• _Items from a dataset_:
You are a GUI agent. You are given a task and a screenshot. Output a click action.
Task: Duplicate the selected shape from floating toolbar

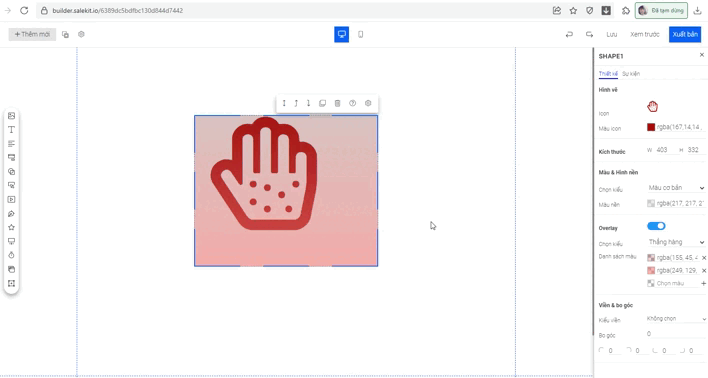click(x=322, y=103)
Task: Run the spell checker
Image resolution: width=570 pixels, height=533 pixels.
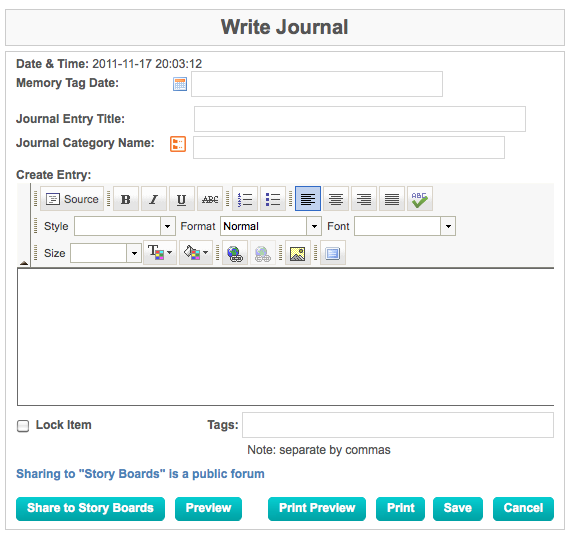Action: pyautogui.click(x=420, y=199)
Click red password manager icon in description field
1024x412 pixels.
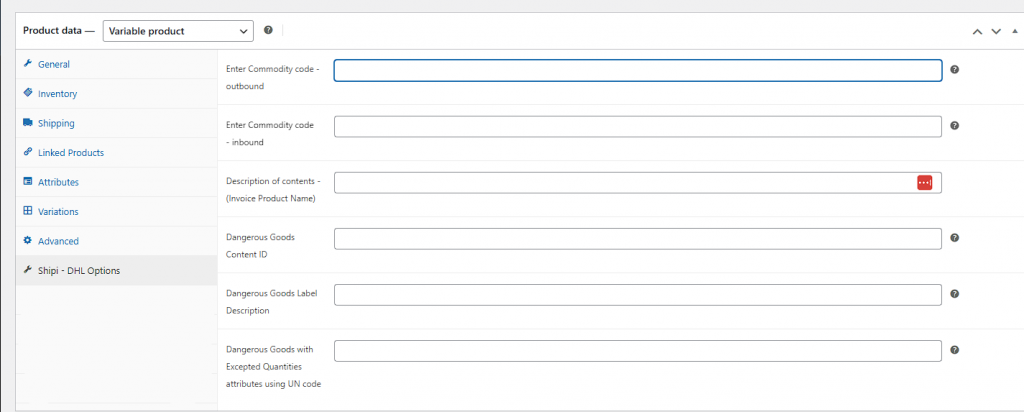point(924,182)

• _EXERCISE BRIEF_:
Put the lines into a numbered list, starting at the line containing "Click red password" and continuing through the end of the rows, with blank lines omitted. Leave the pictures out of your answer.

• _CORRECT RESULT_:
1. Click red password manager icon in description field
2. 1024x412 pixels.
3. point(924,182)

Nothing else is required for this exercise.